Some of the president’s staunchest supporters in Congress and the tech business seemed taken aback by his plans to crack down on offshore corporate tax havens, but they shouldn’t have been surprised.

After all, last year on the campaign trail, Obama said repeatedly that he would end the corporate tax breaks that encourage companies to ship jobs overseas. Standing alongside Treasury Secretary Timothy Geithner and IRS Commissioner Douglas Shulman, he laid out his plans Monday to end some of the popular tax loopholes employed by multinational corporations. Those include tactics such as tax deferrals on foreign income, and so-called “check-the-box” rules that allow companies to act like magicians and have their foreign subsidiaries appear and disappear at will in places like the Cayman Islands (see Obama Seeks to Close Multinational Tax Loopholes).

“One of the strengths of our economy is the global reach of our businesses, and I want to see our companies remain the most competitive in the world,” said Obama. “But the way to make sure that happens is not to reward our companies for moving jobs off our shores or transferring profits to overseas tax havens.” Obama estimated his proposal would generate about $210 billion over the next 10 years for the Treasury.

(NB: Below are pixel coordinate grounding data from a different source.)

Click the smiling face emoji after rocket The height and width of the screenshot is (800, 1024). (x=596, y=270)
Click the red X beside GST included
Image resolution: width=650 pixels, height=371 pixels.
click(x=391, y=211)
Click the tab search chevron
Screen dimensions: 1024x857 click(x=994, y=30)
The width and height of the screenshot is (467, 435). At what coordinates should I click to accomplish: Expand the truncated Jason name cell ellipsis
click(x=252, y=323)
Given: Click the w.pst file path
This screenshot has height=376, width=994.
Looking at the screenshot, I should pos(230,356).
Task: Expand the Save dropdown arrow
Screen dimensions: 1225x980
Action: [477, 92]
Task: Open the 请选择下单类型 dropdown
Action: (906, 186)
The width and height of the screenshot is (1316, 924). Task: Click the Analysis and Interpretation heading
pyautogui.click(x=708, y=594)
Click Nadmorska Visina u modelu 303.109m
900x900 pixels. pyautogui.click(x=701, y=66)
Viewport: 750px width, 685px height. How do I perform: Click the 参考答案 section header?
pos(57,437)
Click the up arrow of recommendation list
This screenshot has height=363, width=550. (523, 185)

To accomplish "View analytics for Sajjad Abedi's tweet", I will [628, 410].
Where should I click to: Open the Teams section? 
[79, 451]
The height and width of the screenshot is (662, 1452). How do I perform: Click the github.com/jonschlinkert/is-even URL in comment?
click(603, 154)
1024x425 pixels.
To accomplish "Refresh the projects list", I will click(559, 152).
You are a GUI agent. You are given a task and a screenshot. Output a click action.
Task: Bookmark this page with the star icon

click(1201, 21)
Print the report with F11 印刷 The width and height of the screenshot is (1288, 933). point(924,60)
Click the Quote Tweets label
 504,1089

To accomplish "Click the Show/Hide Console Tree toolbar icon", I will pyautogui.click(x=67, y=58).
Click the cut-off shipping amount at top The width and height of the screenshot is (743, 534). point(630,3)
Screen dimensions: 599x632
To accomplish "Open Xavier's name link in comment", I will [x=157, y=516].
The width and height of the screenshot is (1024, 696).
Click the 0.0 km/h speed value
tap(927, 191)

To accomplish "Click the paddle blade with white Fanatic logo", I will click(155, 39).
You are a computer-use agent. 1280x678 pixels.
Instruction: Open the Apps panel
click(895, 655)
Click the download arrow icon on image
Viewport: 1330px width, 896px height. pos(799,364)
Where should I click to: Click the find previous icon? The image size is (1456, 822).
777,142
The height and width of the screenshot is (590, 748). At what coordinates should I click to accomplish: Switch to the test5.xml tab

His words may have sounded good, but his proposals didn’t sit well even with some of his key allies in Congress. Senate Finance Committee Chairman Max Baucus, D-Mont., issued a cautious statement, saying, “Further study is needed to assess the impact of this plan on U.S. businesses.”

Rep. Joseph Crowley, D-N.Y., who represents a district that includes Citigroup’s offices, emphasized, “Any tax reform must protect U.S. multinational companies, including Citibank, which is the largest private sector employer in Queens, so they are not subject to double taxation overseas – which puts them at a competitive disadvantage against their foreign rivals.”

Even one of Obama’s most visible corporate spokespeople during the campaign, Google CEO Eric Schmidt, was mum on the proposals. Google stands to lose over $1 billion a year if the proposals go into law. Other tech companies such as Microsoft, HP, Cisco Systems and IBM also could be whopped with extra billions in tax bills. They would benefit from Obama’s proposal to make the research and experimentation tax credit permanent, but that’s a credit many tech companies expect to get extended every year anyway. The Associated Press pointed out that Google would have been socked last year with an effective tax rate of 45.2 percent, as opposed to 27.8 percent, citing the search king’s annual report, if the other proposals had been in effect.

Schmidt was just named a week ago to a seat on the President’s Council of Advisors on Science and Technology. Presumably that panel doesn’t provide much tax advice.

Even though Obama was joined at the announcement by the IRS commish, the agency actually works with major accounting firms in giving them guidance on how to structure their clients’ overseas businesses so they stay within the law. At a recent New York University/KPMG forum on achieving tax efficiencies in the global supply chain, Michael DiFronzo, a deputy associate chief counsel at the IRS, appeared on a panel with KPMG partner Stephen Bates, whose clients have included HP and Microsoft. “It’s clear that the IRS is not fond of the low-tax shell companies,” said DiFronzo. “We are looking for risk, we are looking for substance.”

They talked about a case study involving a theoretical company that sets up an entity in Switzerland to centralize supply chain risks, but Bates pointed out that some CFOs would want to know first how many employees would need to move to Switzerland to make the structure work, and that would be a problem. “Without CFO-level buy-in, without real supply chain initiatives going on within the company that we can leverage off of, the tax tail can’t wag the dog,” he said.

Accountants have worked tirelessly on devising transfer pricing strategies and studying the intricacies of Subpart F of the Tax Code. Obama may well put the kibosh on some of those strategies if his tax proposals win the day and overcome legislative and lobbyist resistance. But even if they do make their way into law, expect the big firms to push the IRS for guidance on how to comply with, and get around, whatever rules are put in place.
After all, nobody likes to pay taxes, least of all the biggest companies.